A recent study has shed light on the elusive axion, a hypothetical particle that may hold the key to understanding dark matter, through the examination of white dwarfs—dense remnants of dead stars. Published in November 2025 on the open-access server arXiv, the research employed archival data from the Hubble Space Telescope to explore how these particles might influence the cooling processes of white dwarfs.
Initially proposed decades ago to address complexities in the strong nuclear force, axions were largely overlooked after early attempts to detect them in particle collider experiments yielded no results. However, renewed interest arose when theorists suggested that axions could potentially explain the enigma of dark matter. These particles, while largely invisible, could still have significant interactions within the universe.
Investigating White Dwarfs and Axions
The research team targeted white dwarfs due to their unique characteristics. These stellar remnants can contain a mass comparable to that of the sun compressed into a volume smaller than Earth. Supported by a phenomenon known as electron degeneracy pressure, white dwarfs resist collapse as their electrons occupy distinct quantum states, preventing them from sharing the same energy level.
According to some models, axions could be produced when electrons move at extraordinary speeds, particularly within the confines of a white dwarf. If electrons were to generate axions, these particles would escape the white dwarf, subsequently draining energy and causing the star to cool more rapidly than expected.
To test this hypothesis, the researchers developed a sophisticated software model simulating the evolution of stars, incorporating the predicted effects of axion cooling on white dwarfs. This allowed them to establish expected temperatures for these stars based on their ages, both with and without the influence of axions.
Results from 47 Tucanae
The team then analyzed data from the globular cluster 47 Tucanae, a region where all white dwarfs formed around the same time, providing a substantial dataset for comparison.

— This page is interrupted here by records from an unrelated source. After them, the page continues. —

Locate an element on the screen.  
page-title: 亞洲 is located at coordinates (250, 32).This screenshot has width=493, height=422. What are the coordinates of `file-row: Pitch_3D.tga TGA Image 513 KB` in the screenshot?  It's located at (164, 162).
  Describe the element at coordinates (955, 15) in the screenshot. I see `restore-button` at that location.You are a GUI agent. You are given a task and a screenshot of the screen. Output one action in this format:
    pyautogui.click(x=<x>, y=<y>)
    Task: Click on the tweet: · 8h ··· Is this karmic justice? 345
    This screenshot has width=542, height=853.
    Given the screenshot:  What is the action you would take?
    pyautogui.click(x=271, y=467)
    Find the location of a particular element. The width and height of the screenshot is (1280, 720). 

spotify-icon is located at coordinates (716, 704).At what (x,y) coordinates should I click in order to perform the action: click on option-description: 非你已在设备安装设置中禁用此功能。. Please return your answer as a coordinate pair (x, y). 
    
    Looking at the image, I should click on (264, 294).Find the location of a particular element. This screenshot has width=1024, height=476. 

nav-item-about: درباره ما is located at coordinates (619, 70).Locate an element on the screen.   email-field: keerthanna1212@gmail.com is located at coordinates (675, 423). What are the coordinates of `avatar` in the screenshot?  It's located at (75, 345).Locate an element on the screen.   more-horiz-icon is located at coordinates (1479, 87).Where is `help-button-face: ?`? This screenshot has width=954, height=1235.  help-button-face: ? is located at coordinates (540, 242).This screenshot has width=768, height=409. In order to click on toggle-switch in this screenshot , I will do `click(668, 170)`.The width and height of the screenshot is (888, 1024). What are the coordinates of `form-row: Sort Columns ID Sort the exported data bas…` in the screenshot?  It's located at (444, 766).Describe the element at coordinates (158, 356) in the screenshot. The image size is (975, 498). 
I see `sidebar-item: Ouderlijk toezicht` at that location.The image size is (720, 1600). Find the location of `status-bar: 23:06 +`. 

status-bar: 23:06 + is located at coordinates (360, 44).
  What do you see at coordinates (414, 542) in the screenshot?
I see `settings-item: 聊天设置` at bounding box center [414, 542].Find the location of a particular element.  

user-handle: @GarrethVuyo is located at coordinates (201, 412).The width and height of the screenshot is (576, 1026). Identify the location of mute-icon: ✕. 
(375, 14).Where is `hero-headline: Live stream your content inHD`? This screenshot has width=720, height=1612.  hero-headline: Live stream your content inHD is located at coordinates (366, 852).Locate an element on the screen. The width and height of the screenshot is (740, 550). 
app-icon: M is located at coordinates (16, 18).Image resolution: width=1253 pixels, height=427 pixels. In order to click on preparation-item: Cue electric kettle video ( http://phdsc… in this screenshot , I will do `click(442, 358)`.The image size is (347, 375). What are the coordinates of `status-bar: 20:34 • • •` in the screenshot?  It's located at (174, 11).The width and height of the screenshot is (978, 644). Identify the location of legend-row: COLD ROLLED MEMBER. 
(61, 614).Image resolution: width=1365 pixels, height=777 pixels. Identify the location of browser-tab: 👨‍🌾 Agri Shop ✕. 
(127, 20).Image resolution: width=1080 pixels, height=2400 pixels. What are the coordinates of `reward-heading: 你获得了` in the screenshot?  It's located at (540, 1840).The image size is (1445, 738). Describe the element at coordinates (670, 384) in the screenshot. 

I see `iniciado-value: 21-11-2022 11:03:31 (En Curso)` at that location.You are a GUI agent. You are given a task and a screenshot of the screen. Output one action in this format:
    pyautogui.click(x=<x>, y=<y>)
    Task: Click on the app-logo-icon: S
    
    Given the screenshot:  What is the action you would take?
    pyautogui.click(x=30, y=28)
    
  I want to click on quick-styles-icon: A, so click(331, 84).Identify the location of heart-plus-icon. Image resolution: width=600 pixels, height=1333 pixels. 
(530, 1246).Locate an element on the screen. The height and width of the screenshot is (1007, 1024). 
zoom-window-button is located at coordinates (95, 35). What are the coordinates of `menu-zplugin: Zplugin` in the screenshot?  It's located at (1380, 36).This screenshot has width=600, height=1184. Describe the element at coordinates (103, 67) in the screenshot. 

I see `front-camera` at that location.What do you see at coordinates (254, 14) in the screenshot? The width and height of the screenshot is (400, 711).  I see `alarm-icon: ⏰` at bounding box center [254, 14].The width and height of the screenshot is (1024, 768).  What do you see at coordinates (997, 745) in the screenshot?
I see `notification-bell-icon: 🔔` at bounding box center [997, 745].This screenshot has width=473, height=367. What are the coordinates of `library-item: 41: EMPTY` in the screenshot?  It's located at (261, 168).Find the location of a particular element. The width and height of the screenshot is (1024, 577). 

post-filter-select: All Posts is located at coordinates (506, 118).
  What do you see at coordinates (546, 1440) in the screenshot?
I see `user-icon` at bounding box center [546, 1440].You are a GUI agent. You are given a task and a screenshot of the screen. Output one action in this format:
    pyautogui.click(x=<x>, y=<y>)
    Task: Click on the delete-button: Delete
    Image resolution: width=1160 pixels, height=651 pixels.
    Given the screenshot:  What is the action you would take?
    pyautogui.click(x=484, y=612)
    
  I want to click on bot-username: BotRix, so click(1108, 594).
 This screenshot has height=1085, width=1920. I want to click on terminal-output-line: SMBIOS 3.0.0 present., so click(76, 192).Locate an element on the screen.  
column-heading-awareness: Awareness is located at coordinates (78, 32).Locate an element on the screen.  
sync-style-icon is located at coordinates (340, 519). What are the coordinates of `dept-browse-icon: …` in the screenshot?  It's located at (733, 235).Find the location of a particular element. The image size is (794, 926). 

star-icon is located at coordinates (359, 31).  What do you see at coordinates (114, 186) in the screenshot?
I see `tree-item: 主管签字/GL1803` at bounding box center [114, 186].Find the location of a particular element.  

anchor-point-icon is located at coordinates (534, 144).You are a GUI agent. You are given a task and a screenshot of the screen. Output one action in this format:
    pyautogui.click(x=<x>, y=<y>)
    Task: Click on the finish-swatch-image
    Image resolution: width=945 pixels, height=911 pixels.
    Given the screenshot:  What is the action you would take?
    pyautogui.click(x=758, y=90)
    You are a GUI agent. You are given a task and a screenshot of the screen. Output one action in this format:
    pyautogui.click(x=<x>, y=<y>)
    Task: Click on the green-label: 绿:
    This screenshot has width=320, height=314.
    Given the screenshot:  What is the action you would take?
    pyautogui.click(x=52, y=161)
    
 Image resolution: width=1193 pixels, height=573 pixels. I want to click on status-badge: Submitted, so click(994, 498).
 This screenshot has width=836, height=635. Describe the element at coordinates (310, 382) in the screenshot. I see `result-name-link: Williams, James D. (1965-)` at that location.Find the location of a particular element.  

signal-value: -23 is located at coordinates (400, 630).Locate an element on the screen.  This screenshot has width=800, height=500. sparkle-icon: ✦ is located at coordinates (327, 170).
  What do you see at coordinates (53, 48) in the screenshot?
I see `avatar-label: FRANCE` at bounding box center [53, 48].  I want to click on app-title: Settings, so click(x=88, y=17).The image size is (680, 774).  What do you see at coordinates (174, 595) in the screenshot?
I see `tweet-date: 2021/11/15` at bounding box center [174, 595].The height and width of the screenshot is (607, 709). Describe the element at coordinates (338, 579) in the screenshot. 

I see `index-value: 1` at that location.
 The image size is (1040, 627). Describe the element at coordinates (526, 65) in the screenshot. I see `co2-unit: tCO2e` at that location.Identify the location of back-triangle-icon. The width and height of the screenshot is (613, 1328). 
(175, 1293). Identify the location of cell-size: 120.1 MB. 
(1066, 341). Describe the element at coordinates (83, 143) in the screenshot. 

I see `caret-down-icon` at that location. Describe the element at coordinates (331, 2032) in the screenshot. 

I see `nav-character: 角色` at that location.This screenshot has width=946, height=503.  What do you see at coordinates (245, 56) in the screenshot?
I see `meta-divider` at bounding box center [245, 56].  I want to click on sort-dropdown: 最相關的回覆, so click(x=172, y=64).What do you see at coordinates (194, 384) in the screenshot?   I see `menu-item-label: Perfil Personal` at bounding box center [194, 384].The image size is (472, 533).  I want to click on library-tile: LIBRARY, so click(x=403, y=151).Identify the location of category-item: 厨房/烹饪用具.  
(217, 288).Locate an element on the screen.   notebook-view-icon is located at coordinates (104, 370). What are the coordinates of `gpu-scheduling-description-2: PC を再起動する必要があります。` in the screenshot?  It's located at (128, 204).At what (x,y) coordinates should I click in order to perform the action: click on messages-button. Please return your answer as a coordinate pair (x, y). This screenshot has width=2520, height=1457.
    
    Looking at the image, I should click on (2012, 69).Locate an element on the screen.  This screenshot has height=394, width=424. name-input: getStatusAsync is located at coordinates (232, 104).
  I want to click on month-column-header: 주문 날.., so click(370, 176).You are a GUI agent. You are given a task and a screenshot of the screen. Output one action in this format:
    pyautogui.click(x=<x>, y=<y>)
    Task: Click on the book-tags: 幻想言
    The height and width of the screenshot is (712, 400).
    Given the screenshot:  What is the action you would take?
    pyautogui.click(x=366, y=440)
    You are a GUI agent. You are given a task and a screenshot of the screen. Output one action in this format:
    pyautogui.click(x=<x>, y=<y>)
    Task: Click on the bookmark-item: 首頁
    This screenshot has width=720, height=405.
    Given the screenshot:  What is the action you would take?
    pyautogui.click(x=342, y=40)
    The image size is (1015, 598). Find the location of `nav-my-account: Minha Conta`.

Despite their rigorous analysis, the researchers found no evidence supporting axion cooling within the white dwarf population of the cluster.
However, their findings established crucial limitations on the efficiency of electron-induced axion production. The results indicated that axions cannot be generated more effectively than once in every trillion interactions. While this does not eliminate the possibility of axions existing, it suggests that the interaction between electrons and axions is unlikely to be direct.
As researchers continue their search for these hypothetical particles, this study emphasizes the need for innovative methods to detect axions and further our understanding of dark matter and the universe’s fundamental structure.